2. Materials and Methods

2.1. Materials

Gelatin (G) powder (Type B, M.W. 60 kDa) and DPPH (2, 2-diphenyl-1-picrylhydrazyl) standard were purchased from Sigma-Aldrich (St. Louis, MO, USA). Buffer solutions (K₂HPO₄) were procured from Neutron Co. (Tehran, Iran). Chitosan nanofiber powder (purity > 99%, size ~20–50 nm, degree of deacetylation 80–85%, M.W. 50–80 kDa) was provided from the Nano-Novin Polymer Company (Mazandaran, Iran). Barberry fruit (Berberis vulgaris L.) was obtained from Qaen city (South Khorasan, Iran). Saffron flowers were harvested from farms near Kashmar city (Khorasan-Razavi, Iran). After removing the stigmas and anthers, the saffron petals were air-dried and then powdered and kept in dark glass containers prior to testing. Mueller Hinton agar was provided by Quelab (Montreal, Canada).

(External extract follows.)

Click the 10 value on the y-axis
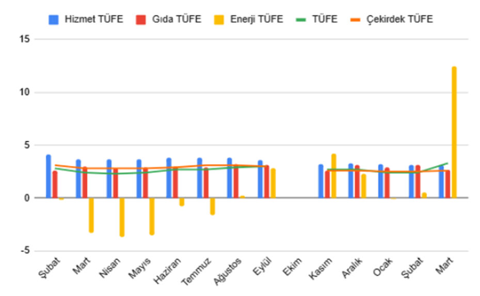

2.2. Barberry and Saffron Anthocyanin Extraction

To extract the anthocyanins from the powdered barberry fruit and saffron petals, 1 g of their powder was added to 20 mL of solvent (distilled water/ ethanol; 80/20 v/v) and stirred for 24 h min at 25 °C. Then, the solution was filtered through Whatman filter paper (No.1). The extract was concentrated using a rotary evaporator at 37 °C. The total anthocyanin concentration in the final solution was computed as mg cyanidin-3-glucoside/100 mL of solution using the pH differential method [15,16].

2.3. Fabrication of Smart Indicators

A gelatin solution (3%, w/v) was prepared by dissolving powdered gelatin in distilled water. A chitosan nanofiber solution (3% w/v) was prepared by dissolving powdered chitosan in acetic acid (1%) solution. Afterward, the chitosan and gelatin solutions were mixed at a ratio of 1:1 by stirring for 2 h at 60 °C. Subsequently, glycerol (30% w/v) and saffron and barberry anthocyanin (3% v/v) solution were separately added to the gelatin/chitosan, and the mixture was stirred for 2 h. Finally, the film solutions were cast into Petri dishes and dried at 25 °C.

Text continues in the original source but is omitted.